Why Faiz Bothers Them

Raza Naeem believes the attacks on Faiz from India’s Right will not change what he stood for

Why Faiz Bothers Them
The eminent writer, critic and intellectual Dr. Namwar Singh, paying tribute to Avtar Singh Sandhu aka Paash had said about the latter that he was a poet who had been cursed by someone.

Paash, the writer of a poem like Sab Se Khatarnaak He Hamare Sapnon Ka Mar Jana (“The Most Dangerous is the Death of Our Dreams”) was a revolutionary poet of the Punjabi language. After Amrita Pritam, Paash is only the second Punjabi poet who is as understood and respected by Hindi speakers as much as by Punjabi speakers.

Paash had written on the assassination of Indira Gandhi in 1984, “The whole nation is participating in this shock today, then delete my name from such a nation. If some Bharat belongs to it, then cut my name from such a Bharat.”



But what a strange coincidence that the writer of such a poem about Indira Gandhi was killed by Khalistani extremists on the 23rd of March 1988 when he was reciting this poem. He was only 38 at the time.

Perhaps this was the reason that Dr. Namwar Singh had said about Paash that he had been cursed.
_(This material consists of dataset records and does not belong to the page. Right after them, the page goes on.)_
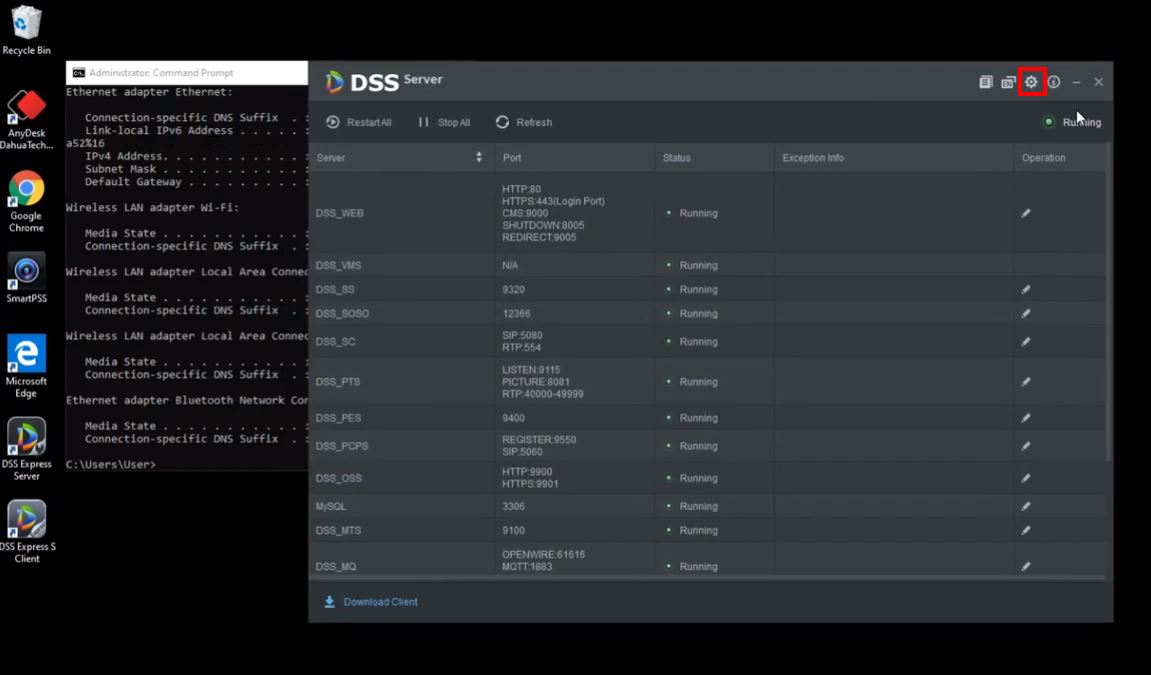The width and height of the screenshot is (1151, 675).
Task: Edit DSS_OSS ports via the pencil icon
Action: tap(1026, 478)
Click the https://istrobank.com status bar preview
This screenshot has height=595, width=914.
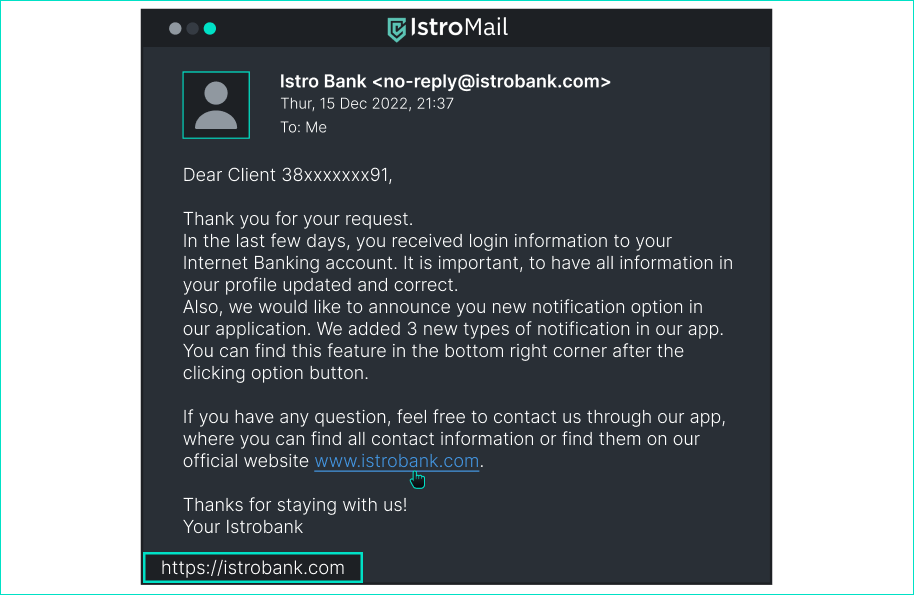(253, 568)
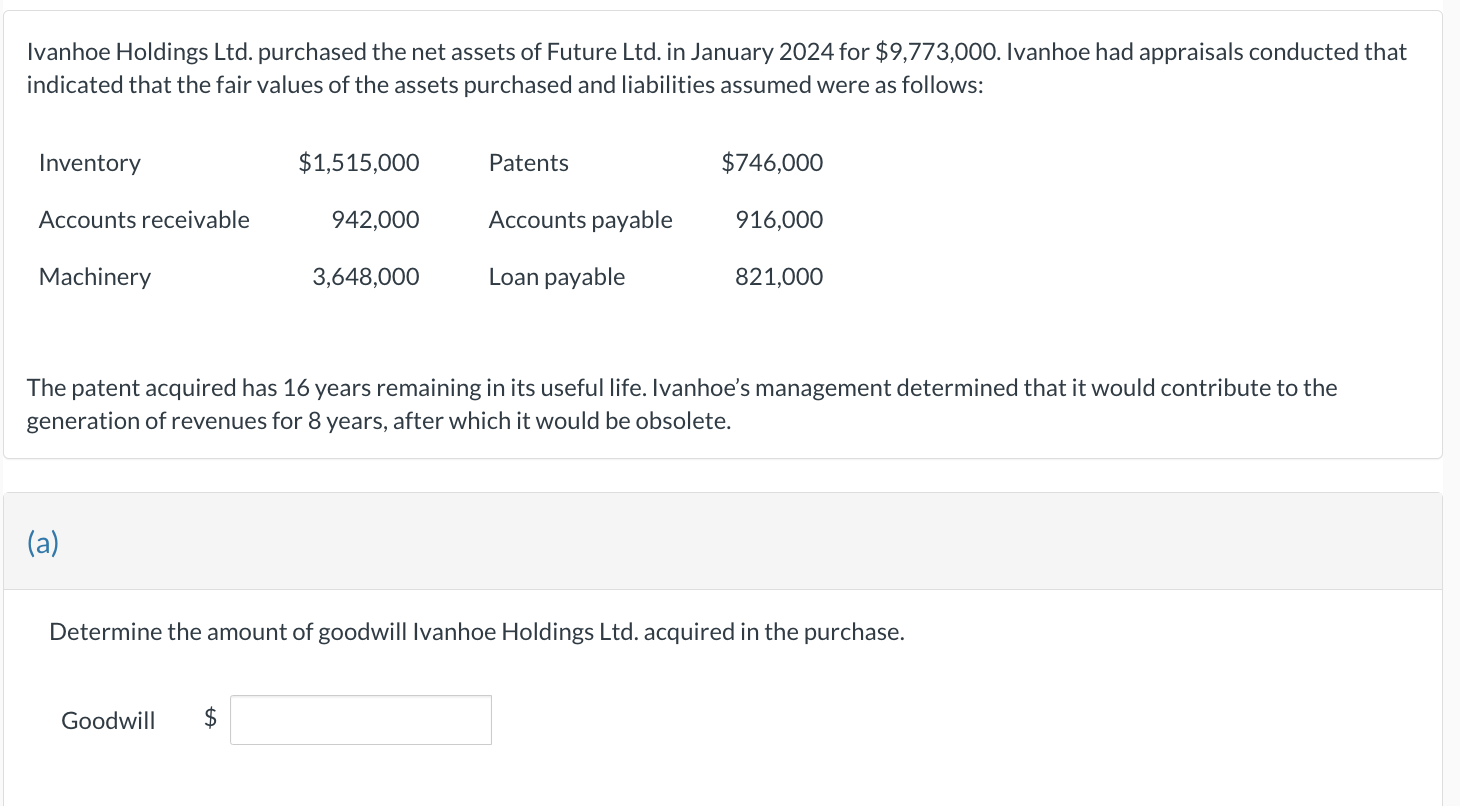Click the Patents label
The image size is (1460, 806).
528,163

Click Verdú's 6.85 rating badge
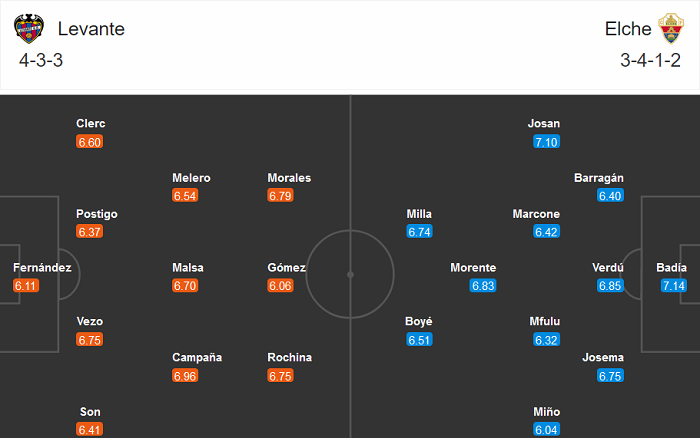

Actually one of the grandest institutes of technology in India, the Indian Institute of Technology (IIT) Kanpur has ordered an investigation into an extremely popular poem Hum Dekhenge (“We Will See”) by a great poet of Urdu, Faiz Ahmed Faiz. The investigation committee has to decide whether his poem is anti-Hindu or not.
To order an investigation against the poem is a clear indicator that the ideology of the Indian ruling elite is at least as obscurantist as that of Pakistan at the time when Faiz had written Hum Dekhenge – i.e. the Zia regime

There are protests occurring all over India against the Citizenship Amendment Act, and the whole country has virtually become a prison. On the 15th of December 2019 there was a demonstration against this Act in the Jamia area of Delhi in which some students of the Jamia Millia Islamia also participated. In the meantime, the police forcibly entered the University library and hostel, and inflicted extreme torture on the students.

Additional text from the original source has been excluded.